In zijn column ‘Meer dan alleen dat balletje‘ vertelt Carli Driessen van MyBoilie over zijn (eigenzinnige) visie op aas. Hij gaat uitgebreid in op de eigenschappen van boilies en de verschillende ingrediënten die hierin verwerkt kunnen worden. Daarnaast legt hij de behoeften van de de karpers uit aan de hand van praktijkvoorbeelden en ervaringen. Als aas je interesseert mag je deze column niet missen! In deze aflevering staat de invloed van kleur centraal. Vorige aflevering gemist? Je leest hem hier.
Advertentie:
Profiler deel 4 en 5: Diepte en kwaliteit van het water
In deze column wil ik twee delen van de Profiler tegelijk behandelen. Dit omdat zowel de diepte als kwaliteit van het water zich richten op hetzelfde aspect van ons aas, namelijk; de mate waarop we het kunnen waarnemen (lichtintensiteit, kleur en contrast). Mijn doel hier is om een zo helder mogelijke samenvatting te geven van wat er onderwater gebeurt en dit gericht op de kleurtoon en kleurtint van ons aas, niet de vorm of presentatie. Ik wil hierbij benadrukken dat rond deze materie nogal wat verschillende waarden worden gepubliceerd, hetgeen betekent dat alles wat ik schrijf waarden zijn ‘bij benadering’ en ik mij vooral richt op het duidelijk maken van principes.
Introductie
Om op te starten zet ik eerst een paar elementaire uitgangspunten op een rij. De focus ligt hier op de eigenschappen van licht:
- licht bestaat uit verschillende golflengten, uitgedrukt in nanometer (1 nm = 0,000 000 001 m1)
- elke kleur heeft een eigen traject van golflengten (zie verderop)
- als we kleur zien, dan zijn dat de golflengten (of combinaties ervan) die niet geabsorbeerd worden
- zwarte objecten: alle golflengten worden geabsorbeerd
- witte objecten: alle golflengten worden gereflecteerd
- groene object: alle golflengten worden geabsorbeerd, m.u.v. die van de kleur groen… enz.

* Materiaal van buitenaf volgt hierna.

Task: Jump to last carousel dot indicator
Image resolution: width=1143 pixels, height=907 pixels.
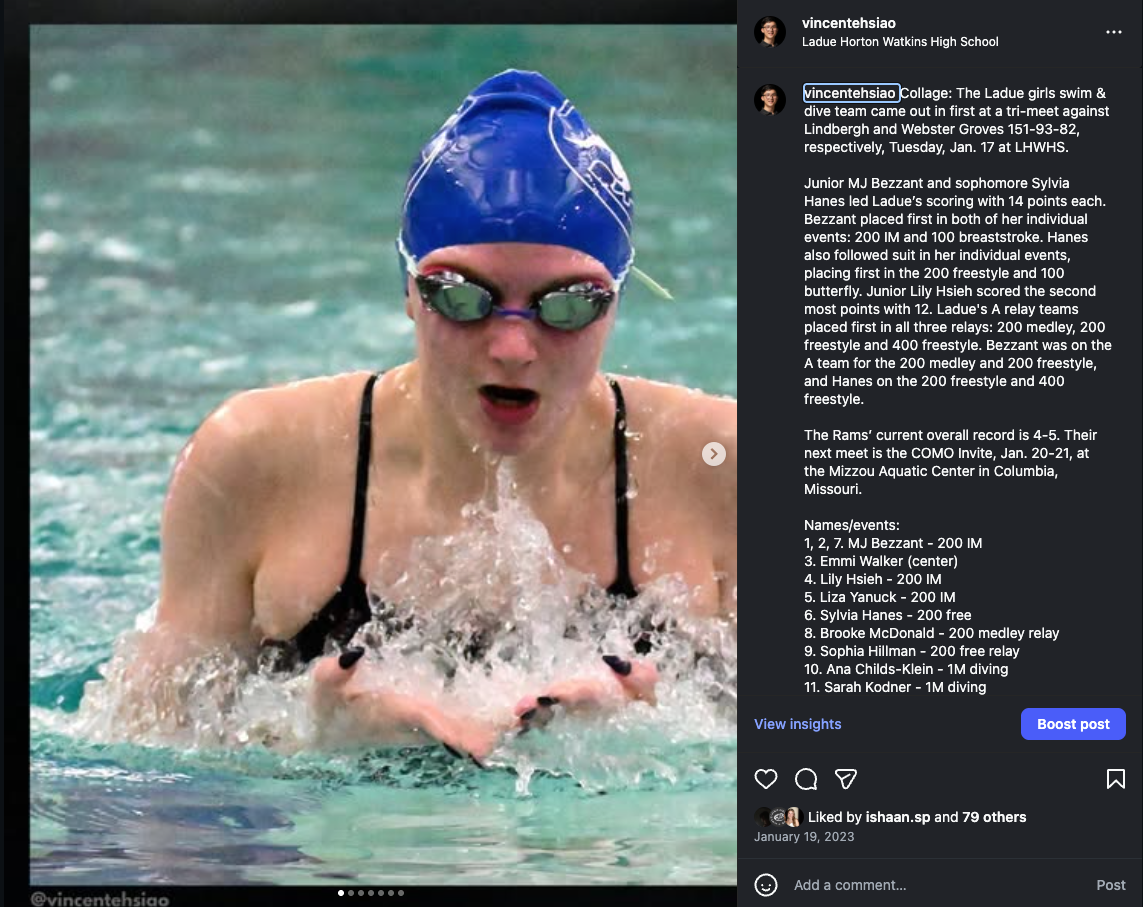Action: pos(401,893)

- wij zien licht met 2 soorten lichtgevoelige cellen in ons netvlies (staafjes en kegeltjes)
- met de staafjes zien we verschil in lichtintensiteit en daarmee de nuance tussen licht en donker
- met de kegeltjes zien we de kleuren (varianten rood, blauw en groen)
- in samenwerking met onze hersenen herkennen we hiermee patronen, contrast en details
- kleurenblindheid is de verzamelnaam voor gradaties van het niet goed registreren van kleur
Ons zicht functioneert niet precies zoals die van de karper, maar voor ons begrip (en werkveld) zijn ze vergelijkbaar genoeg. De meest opvallende verschillen zijn: de positie van de ogen, het ontbreken van oogleden en traanklieren en het vermogen van de karper om een deel van het ultraviolette licht te registreren. Hierdoor is hij (o.a.) in staat om het gepolariseerd licht onderwater (t.g.v. verstrooiing) waar te nemen en meer contrast te zien in een diffuse omgeving. Ook maakt het hem gevoelig(er) voor kleuren met een korte golflengten (indigo, violet of magenta (roze).
De golflengten van kleuren zijn als volgt: (van kort naar lang)
- ultraviolet => (niet zichtbaar voor de mens) => 40 – 380 nm
- violet => 380 – 450 nm
- indigo => 450 – 475 nm
- blauw => 475 – 495 nm
- groen => 495 – 570 nm
- geel => 570 – 590 nm
- oranje => 590 – 620 nm
- rood => 620 – 750 nm
- infrarood => (niet zichtbaar voor de mens) => 750 – 1.000.000 nm
In sommige publicaties wordt gesteld dat de karper óók zicht heeft in het gebied van de (nabij-)infrarood. Ik zelf ben nog onzeker over de werking en meerwaarde ervan, dus vraagt dit wat nader onderzoek. Centraal staat dat we kleur zien doordat delen van het (witte) licht door materiaal geabsorbeerd wordt. Wanneer iets een kleur heeft, dan geldt dat de andere kleuren in het lichtspectrum zijn geabsorbeerd. Wij zien dus wat er overblijft.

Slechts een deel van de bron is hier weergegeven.